#### Auszug
═══
# Die Fischfauna der Kanaren| wer weiß was?



## Greg (4. September 2004)

Hallo,

Weiß irgendetwas jemand genauers über die im Süßwasser auf den kanarischen Inseln beheimateten Fische (vor allem Teneriffa).

Sicher weiß ich nur ,dass es auf Gran Canaria Karpfen und Schwarzbarsche gibt.


Meine Hauptfragen sind nun:


1. GIbt es Schwarz oder Forellenbarsche auch auf den anderen Inseln?

2.gibt es in dortigen Bächen eigentlich Forellen?

3. welche Fischarten gibt es allgemein?


Danke!


cu


----------



## Fishbuster (13. September 2004)

*AW: Die Fischfauna der Kanaren| wer weiß was?*

Mann Greg,
Bäche auf den Kanaren???!!! #c 
Die sind dort froh wenn die paar Talsperren halbwegs voll bleiben im Sommer, die im Winter etwas Regen abbekommen haben.
IN den  Talsperren kannste Barsche u. Karpfen fangen, auch noch ein paar andere Fischlein, die so keiner kennt. Ausgesetzte vom Aquarium die überlebt haben. Also keine Bachforellen auf den Kanaren.  :c Eigentlich schade.


----------



## sundeule (14. September 2004)

*AW: Die Fischfauna der Kanaren| wer weiß was?*

Von Teneriffa weiß ich nix, habe aber mal was von Hechten gelesen.
═══
#### Vorliegende Angaben
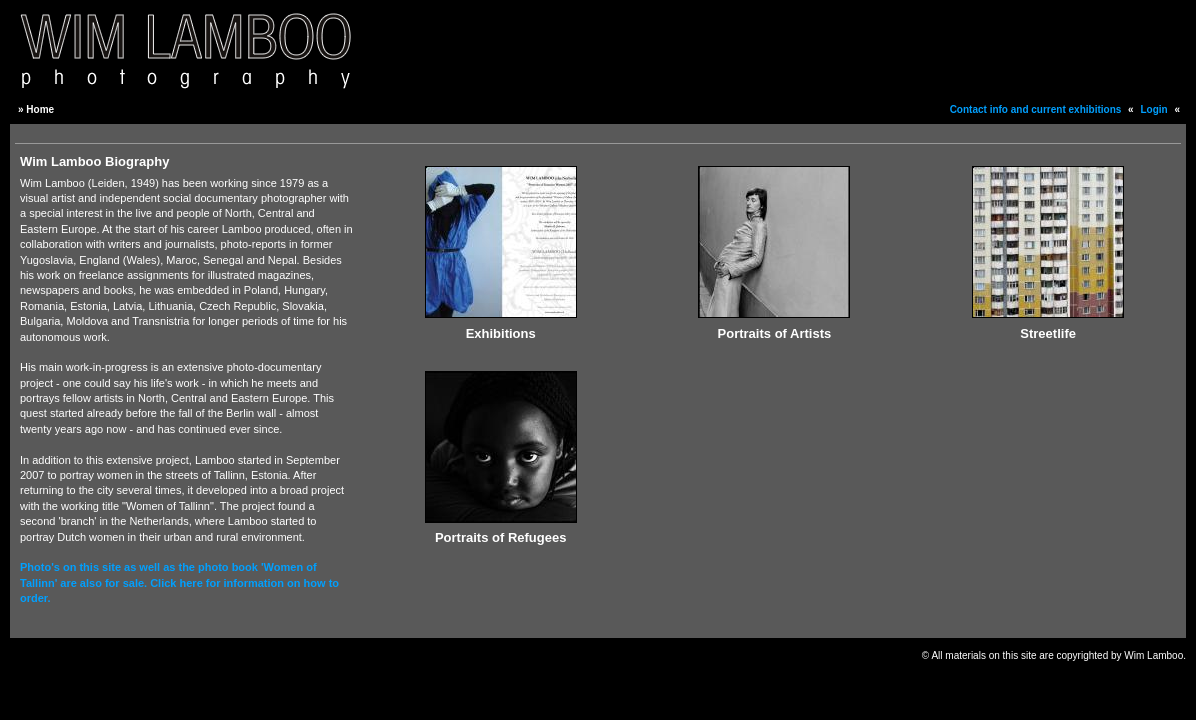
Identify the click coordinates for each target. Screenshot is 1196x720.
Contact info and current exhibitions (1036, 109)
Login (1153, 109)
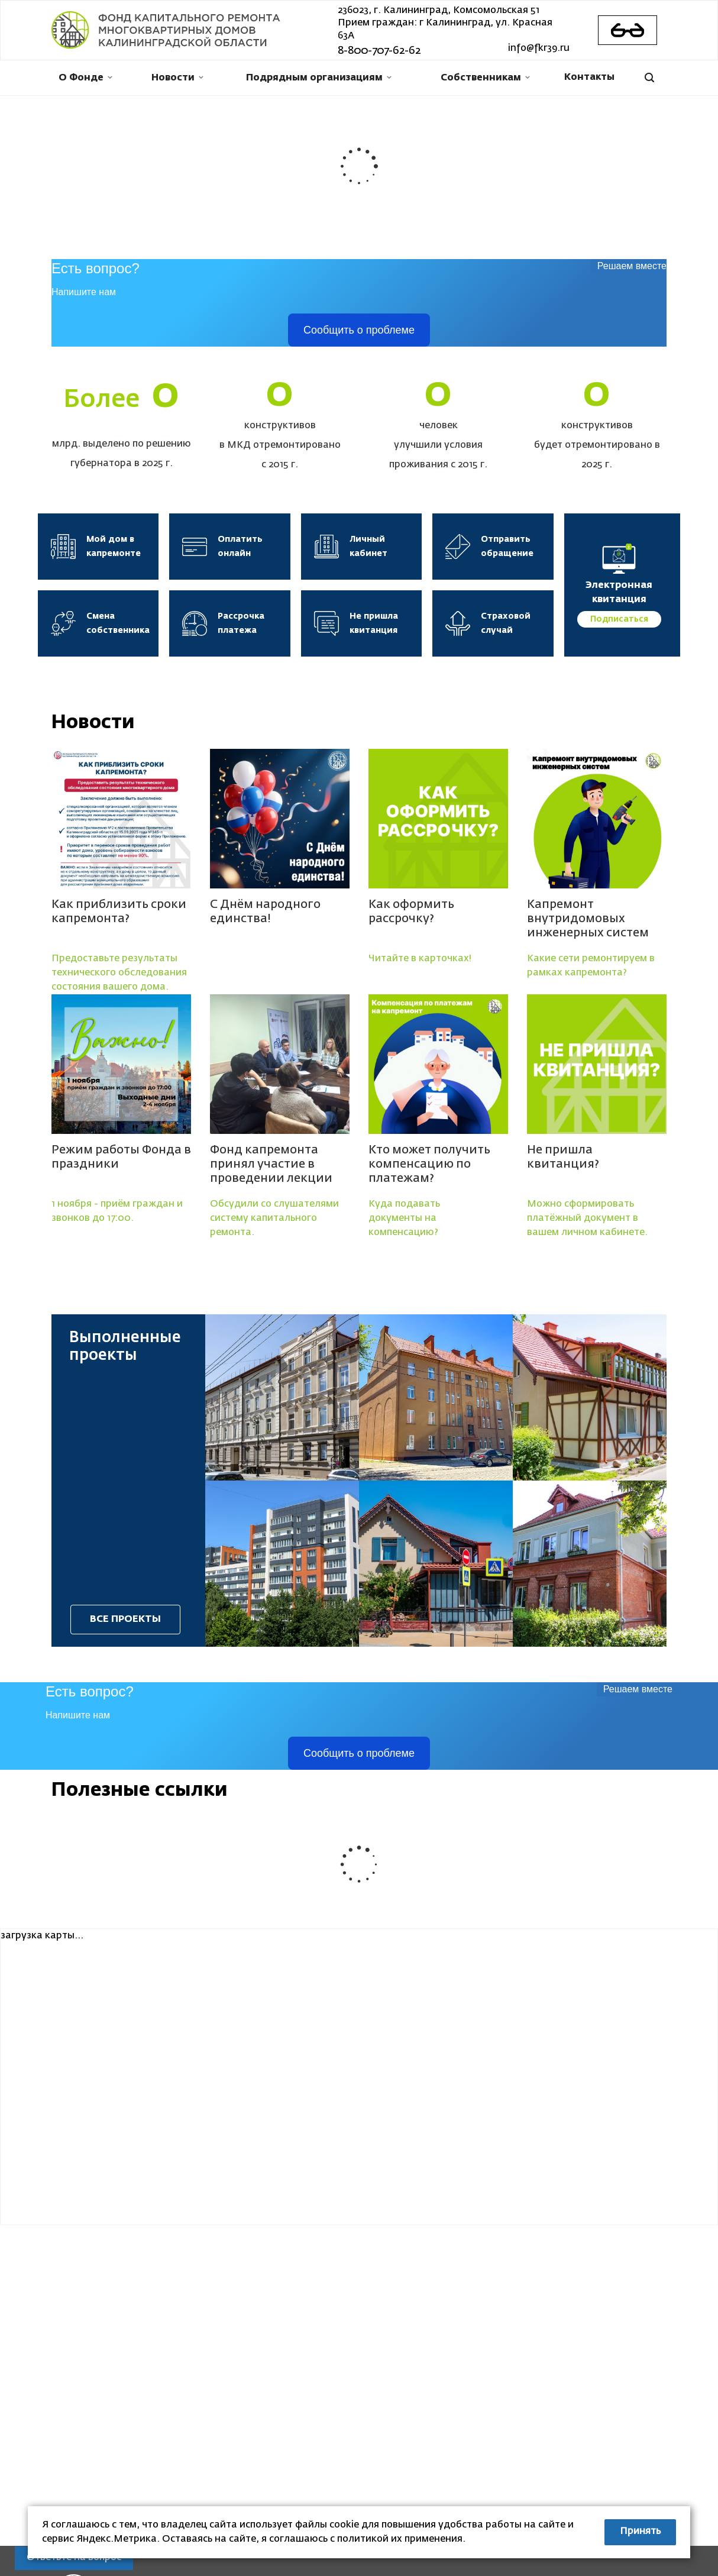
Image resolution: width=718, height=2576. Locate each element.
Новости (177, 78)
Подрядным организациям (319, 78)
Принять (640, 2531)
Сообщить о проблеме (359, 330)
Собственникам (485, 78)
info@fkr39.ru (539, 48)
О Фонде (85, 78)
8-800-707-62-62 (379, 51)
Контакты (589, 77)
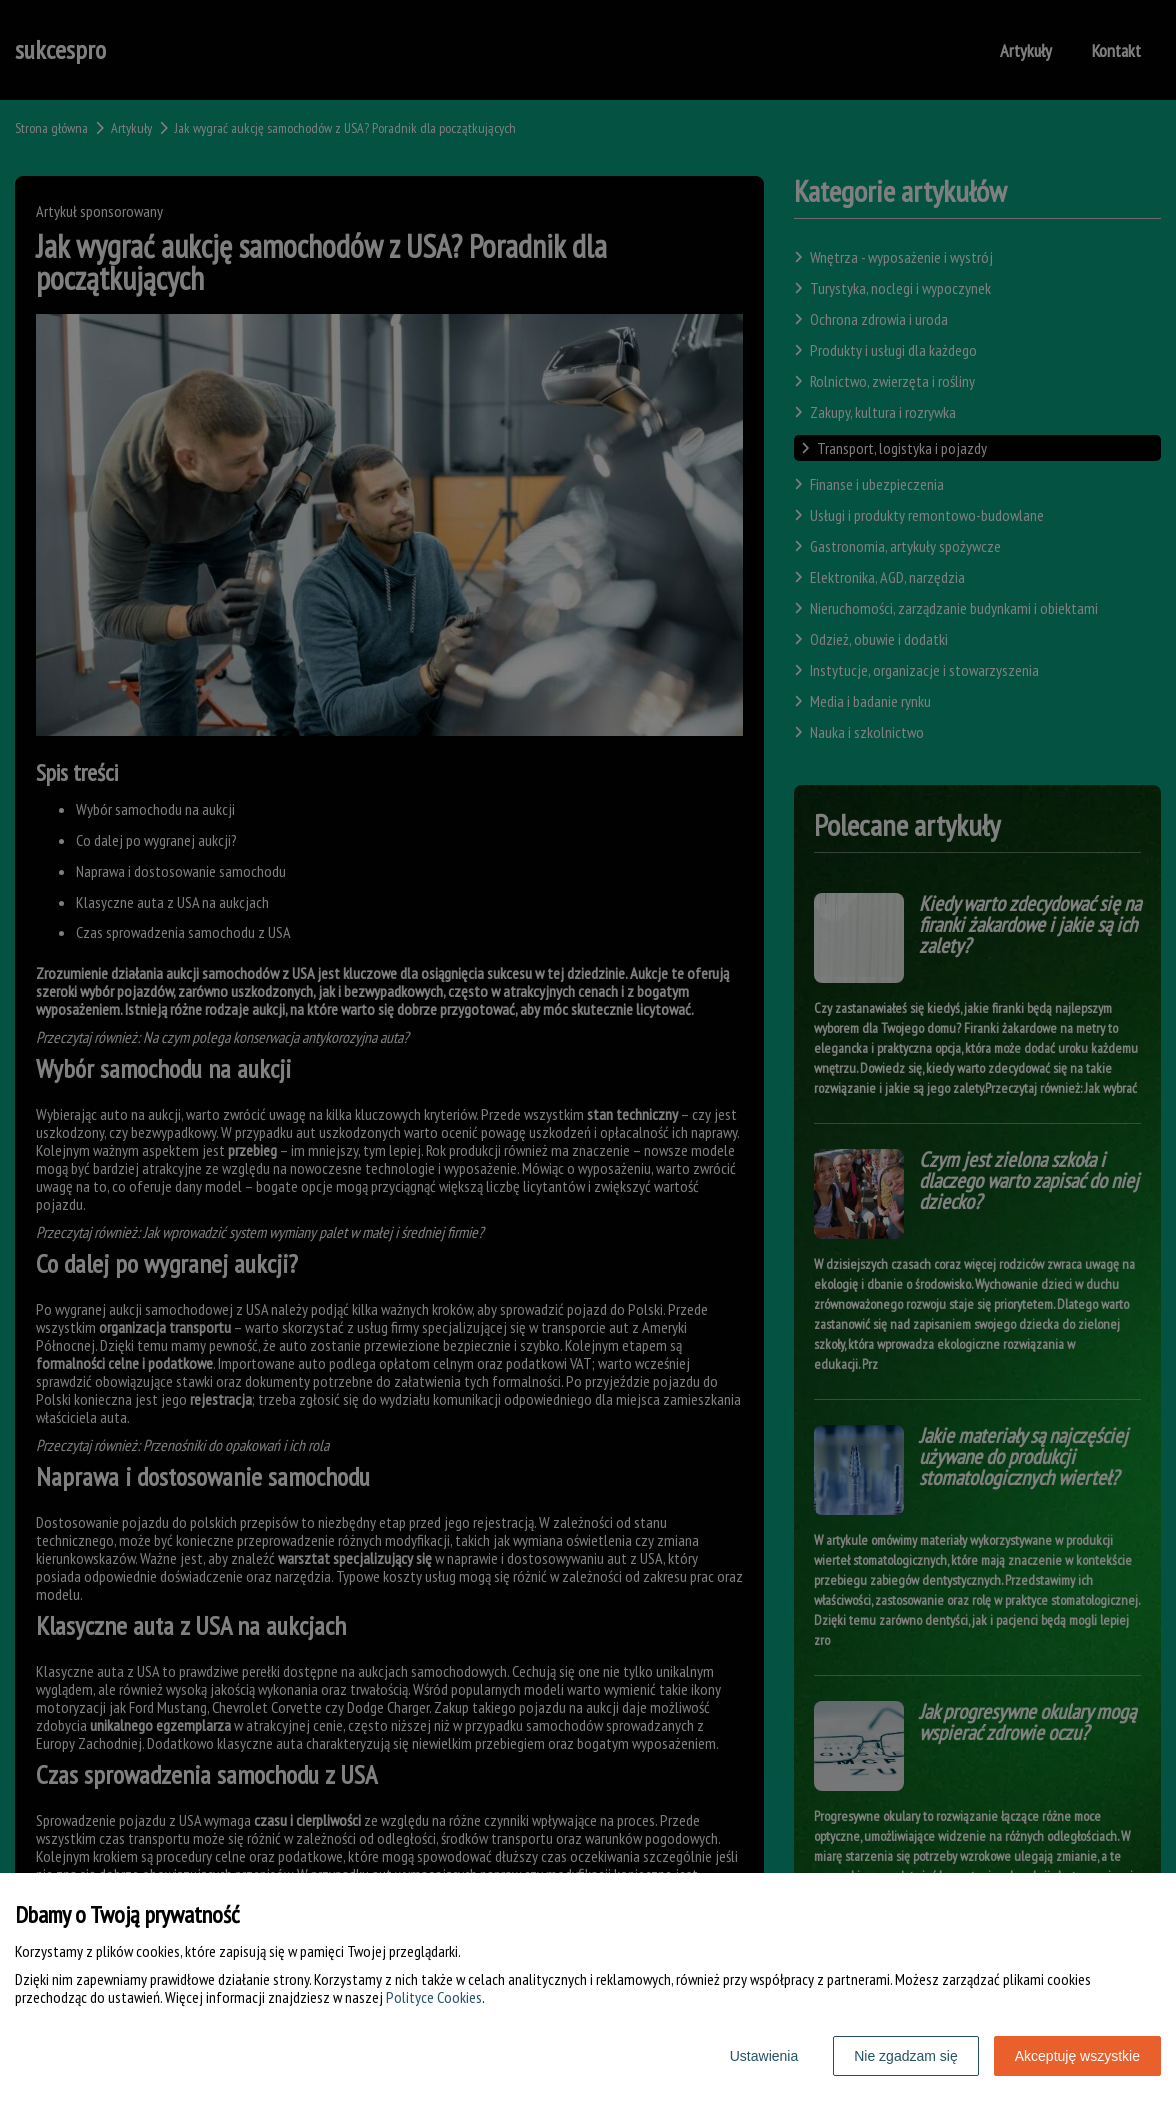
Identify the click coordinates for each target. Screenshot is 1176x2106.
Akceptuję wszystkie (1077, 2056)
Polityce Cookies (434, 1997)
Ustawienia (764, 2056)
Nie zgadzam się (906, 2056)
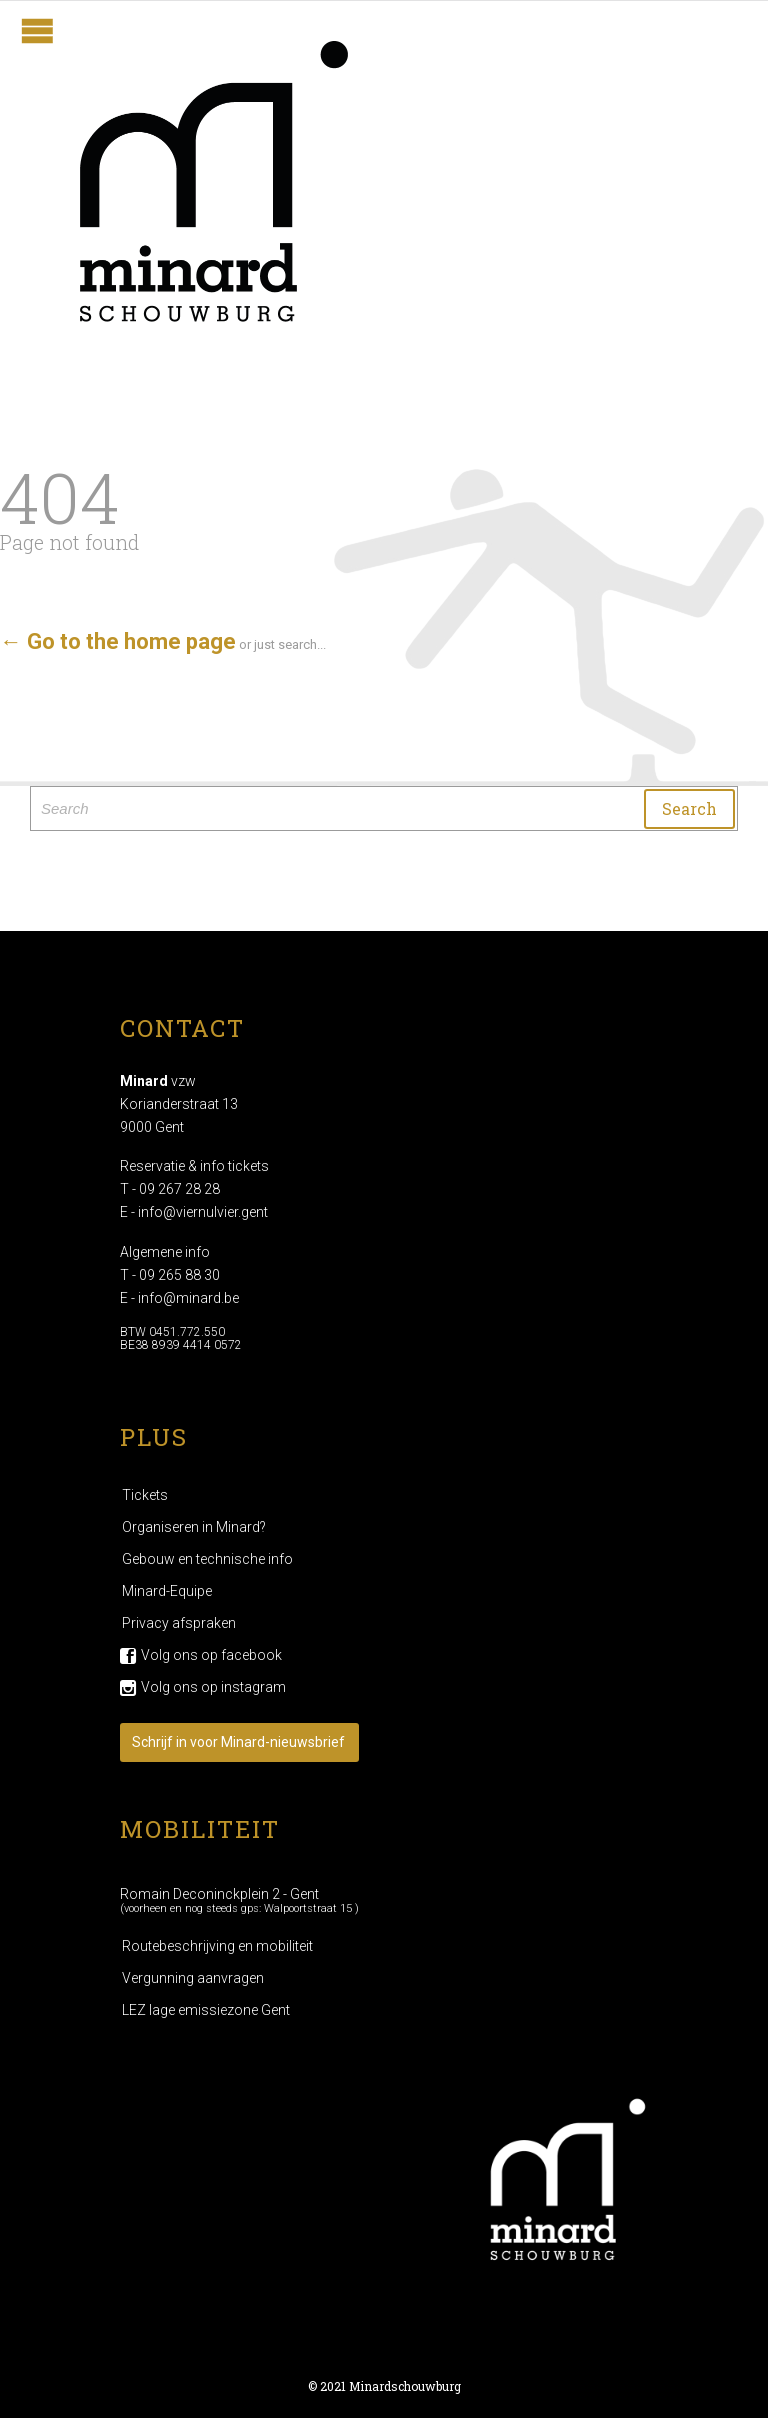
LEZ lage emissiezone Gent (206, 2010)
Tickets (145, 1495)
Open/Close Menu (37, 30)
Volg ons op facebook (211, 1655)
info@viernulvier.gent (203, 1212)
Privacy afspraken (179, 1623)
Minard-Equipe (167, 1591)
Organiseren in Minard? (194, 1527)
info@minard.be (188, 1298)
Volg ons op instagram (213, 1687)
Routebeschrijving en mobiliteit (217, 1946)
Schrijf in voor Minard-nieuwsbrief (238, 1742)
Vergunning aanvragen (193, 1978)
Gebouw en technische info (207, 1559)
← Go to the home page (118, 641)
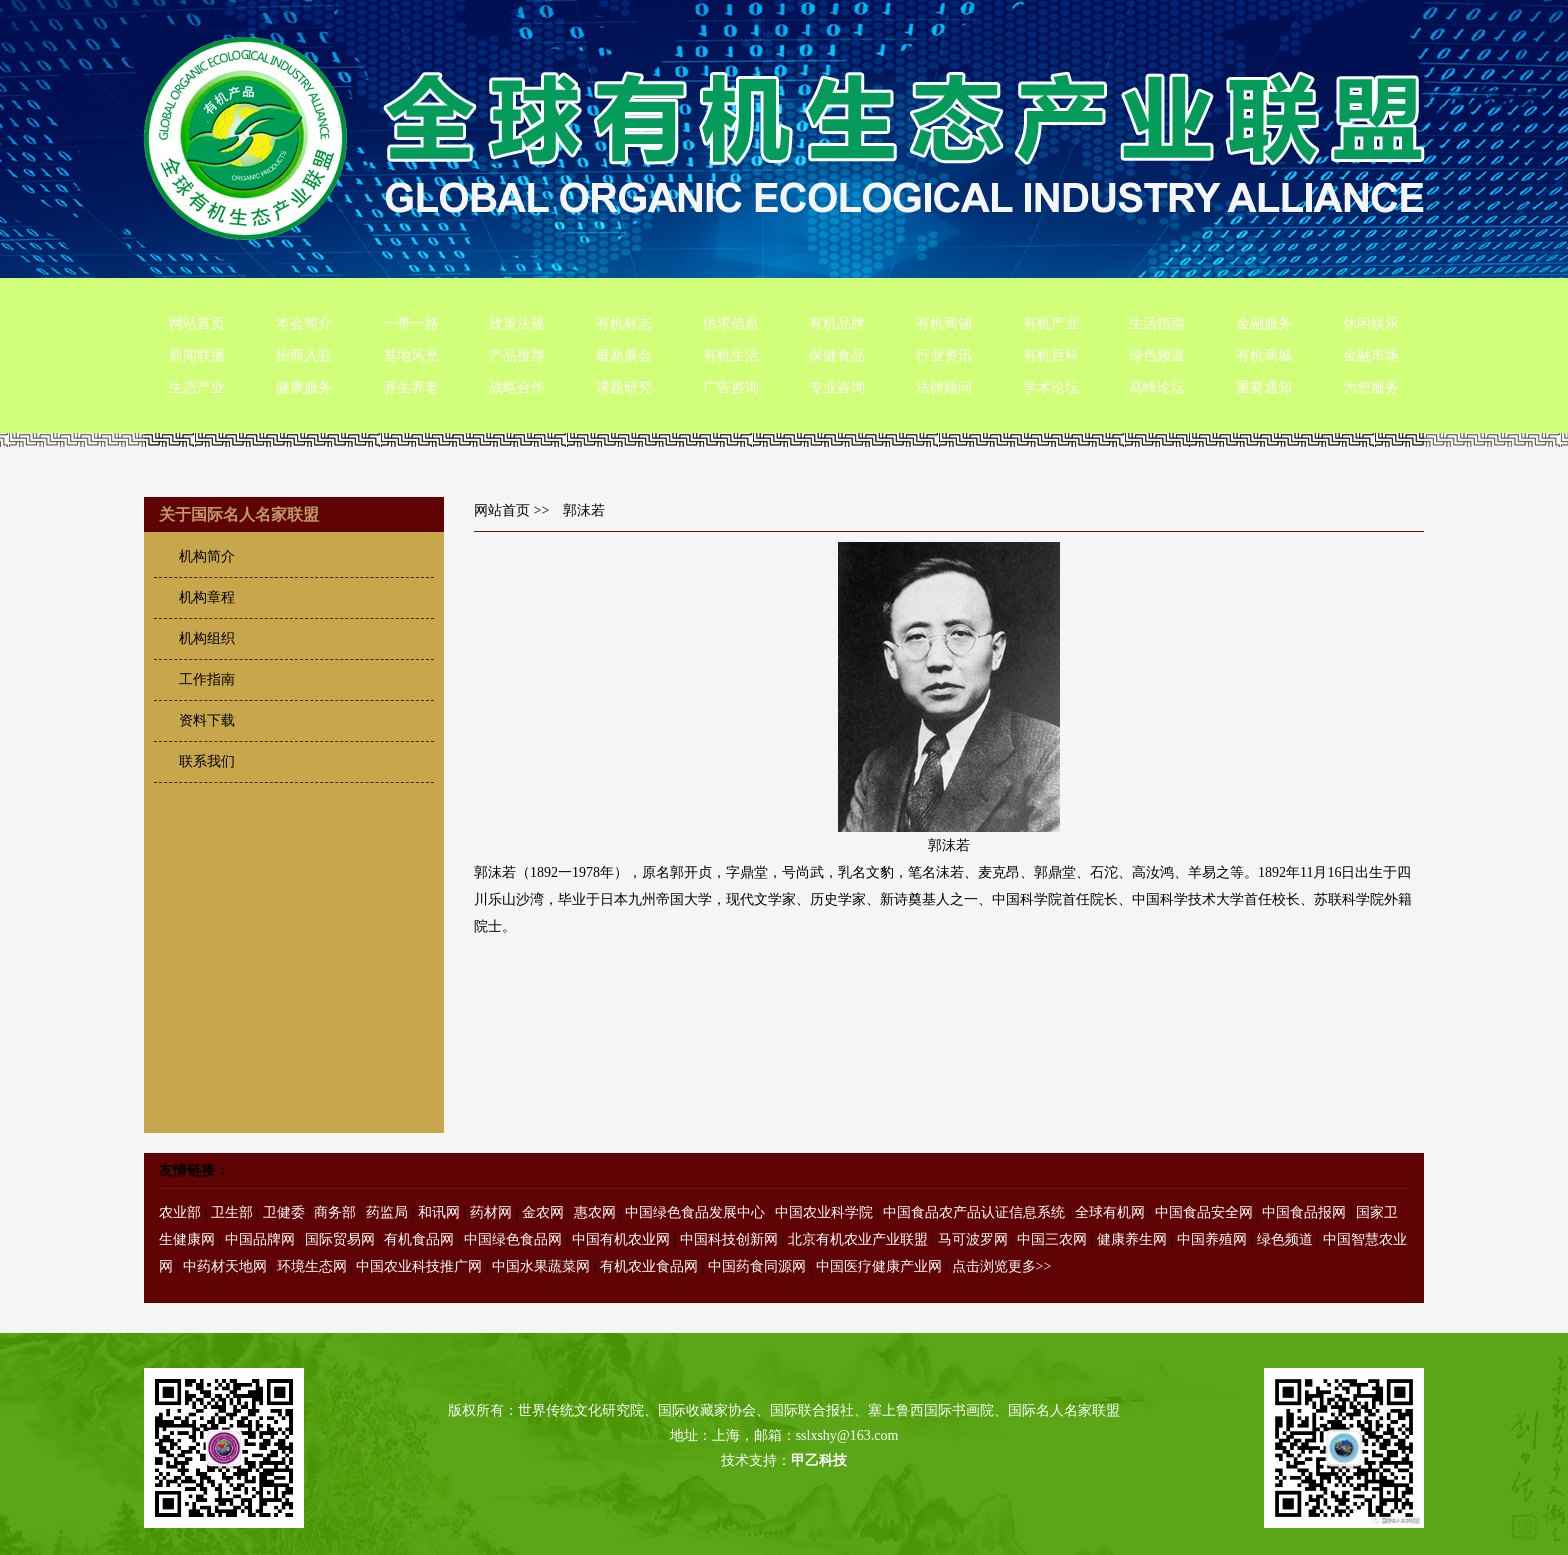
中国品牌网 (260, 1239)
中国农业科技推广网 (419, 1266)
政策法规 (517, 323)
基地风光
═══
#### Aufgaben
a. Beantworte die folgenden Fragen zum Auszug über die Fischfauna der Kanaren:
(i) Welche beiden Fischarten gibt es nach Gregs sicherem Wissen auf Gran Canaria?
(ii) Wo kann man laut Fishbuster Barsche und Karpfen fangen?
(iii) Von welcher Fischart hat sundeule einmal gelesen?
b. Wie könnte der Auszug über die Fischfauna der Kanaren weitergehen? Schreib die Fortsetzung im Ton des Forums.
Die Zeilen stammen aus einer anderen Quelle als der Auszug.

#### Lösungen in Reihenfolge
a.
(i) Karpfen und Schwarzbarsche
(ii) In den Talsperren
(iii) Von Hechten

b.
Ich selbst habe bisher erst auf Gran Canaria geangelt. In einem Stausee(ausserhalb der regenzeit fließt da nix!) habe ich kleine Barsche gefangen(ich denke es waren Schwarzbarsche aber in der Größe waren sie eine echte Konkurrenz für unsere Kaulis#c ) und in einem anderen eine Stunde lang einen Karpfen nach dem anderen gezogen und wieder entlassen. Das waren alles so 3-6Pfünder und es erinnerte dann recht bald an Plötzenstippen und ich hab es dann sein lassen.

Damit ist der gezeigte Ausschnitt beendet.